**Your task**
Echo the lines below verbatim, starting at the line that contains "You are a GUI" and continuing through the end of the records. Omit the pictures from your output.

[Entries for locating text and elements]
************

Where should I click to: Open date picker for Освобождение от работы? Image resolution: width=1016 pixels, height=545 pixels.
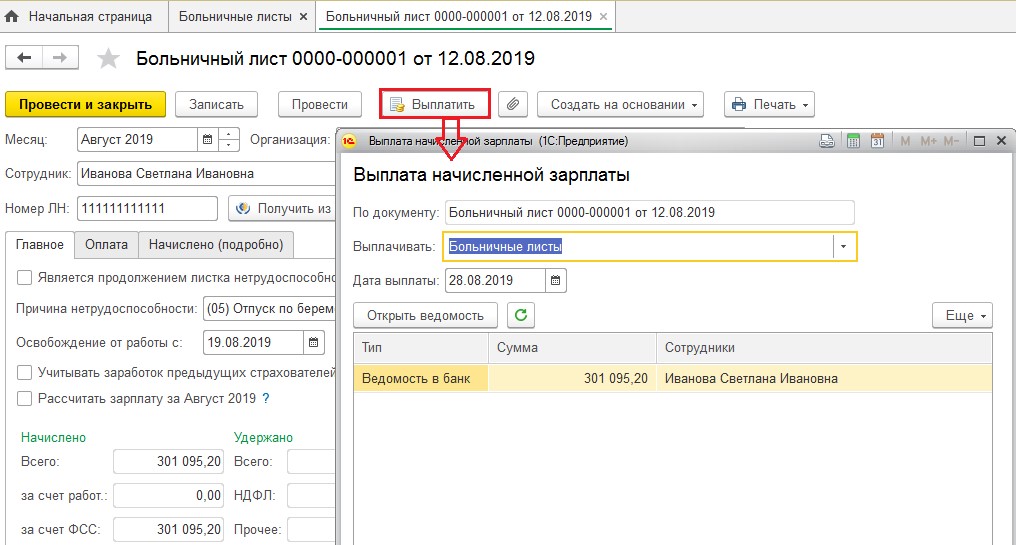314,342
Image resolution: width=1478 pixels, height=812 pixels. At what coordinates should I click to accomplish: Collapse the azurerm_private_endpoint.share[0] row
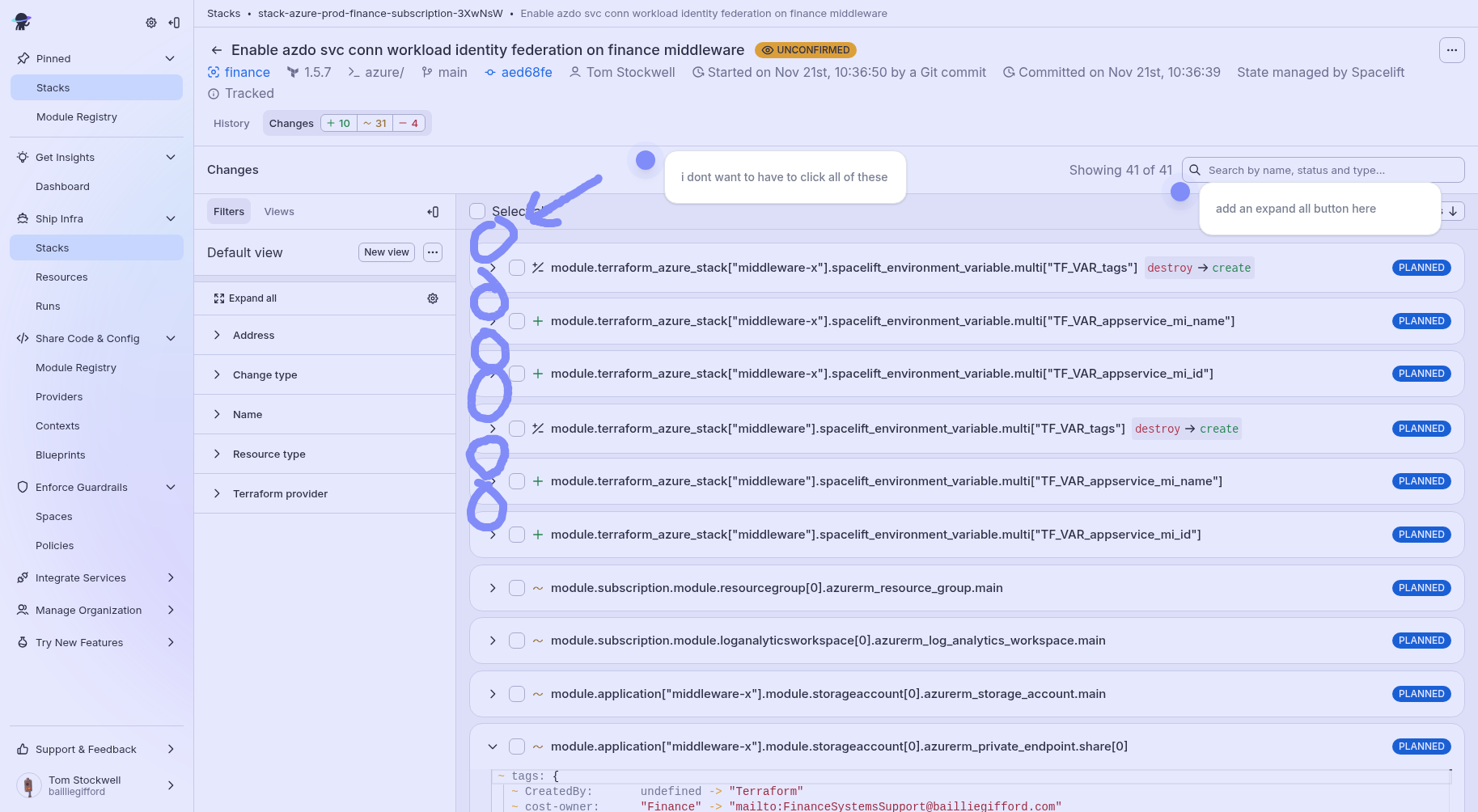tap(493, 746)
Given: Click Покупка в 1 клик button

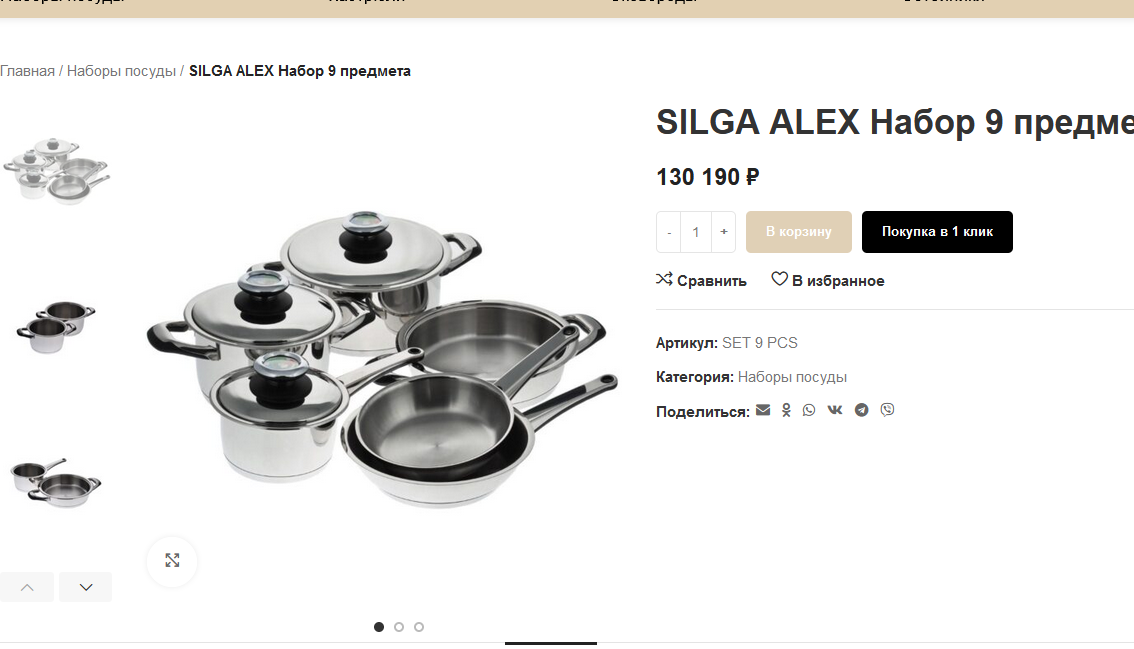Looking at the screenshot, I should (x=937, y=232).
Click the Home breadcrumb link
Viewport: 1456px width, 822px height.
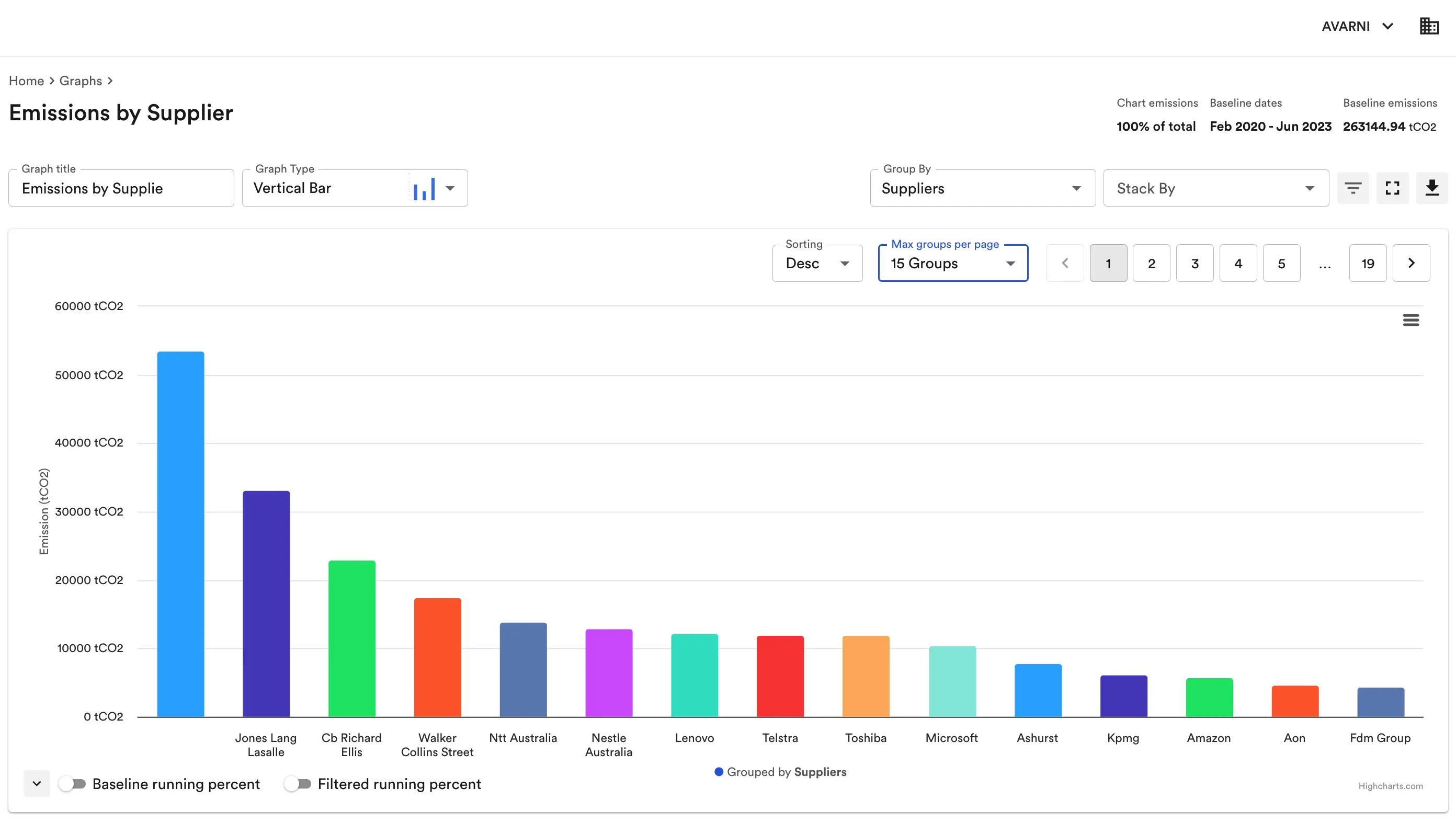point(26,80)
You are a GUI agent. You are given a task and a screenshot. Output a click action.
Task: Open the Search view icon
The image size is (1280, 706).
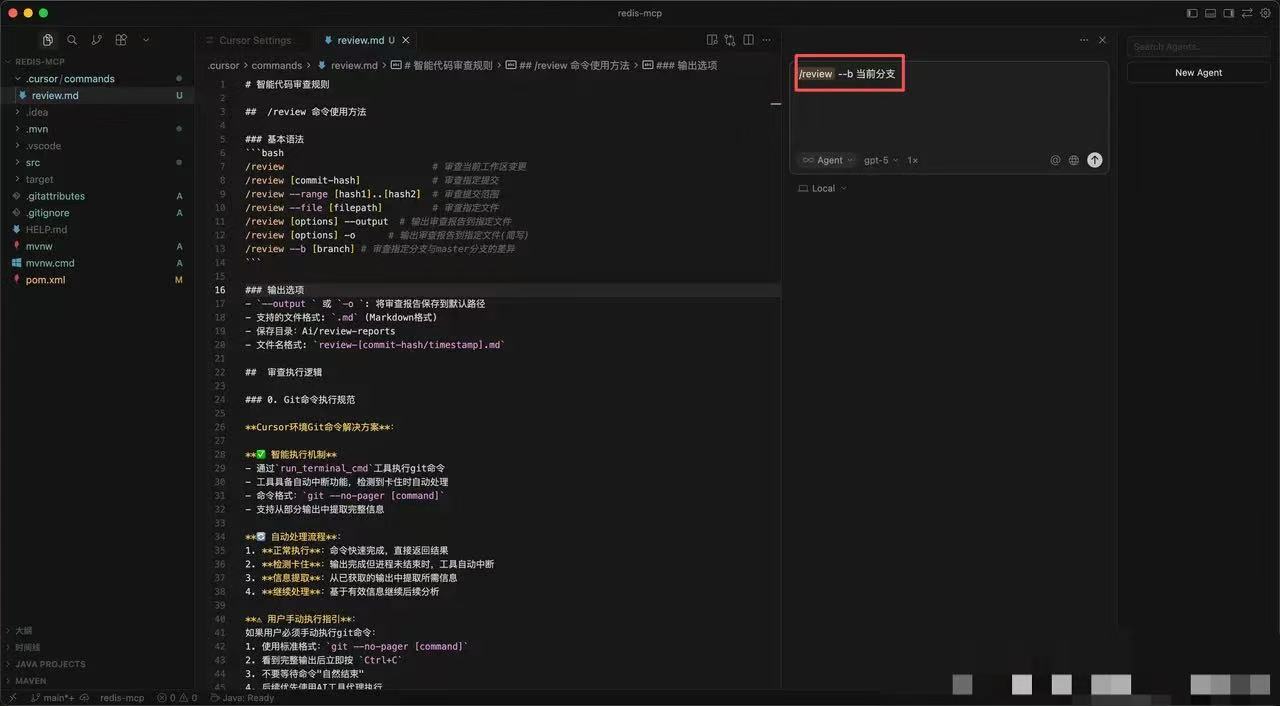(x=72, y=40)
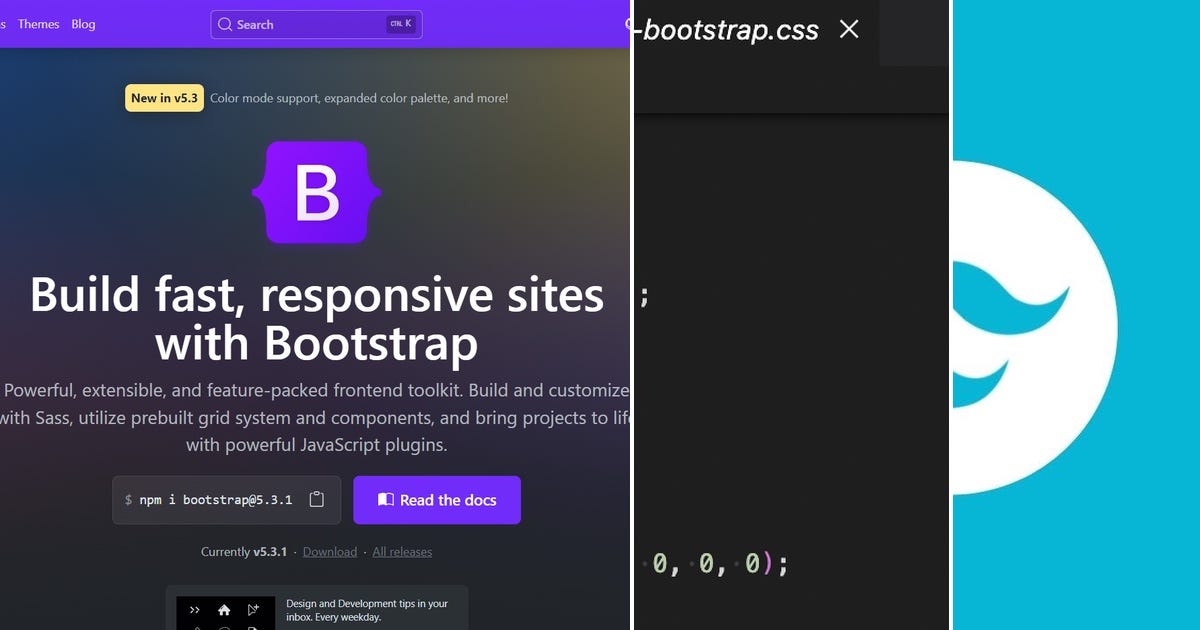Screen dimensions: 1200x630
Task: Click inside the Search field
Action: click(x=300, y=24)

************

**Result for this exercise**
You are a GUI agent. You are given a task and a screenshot. Output a click action.
Task: Open the Search view icon
The image size is (1280, 706).
(x=72, y=40)
Screen dimensions: 1200x630
Task: Click inside the Search field
Action: click(x=300, y=24)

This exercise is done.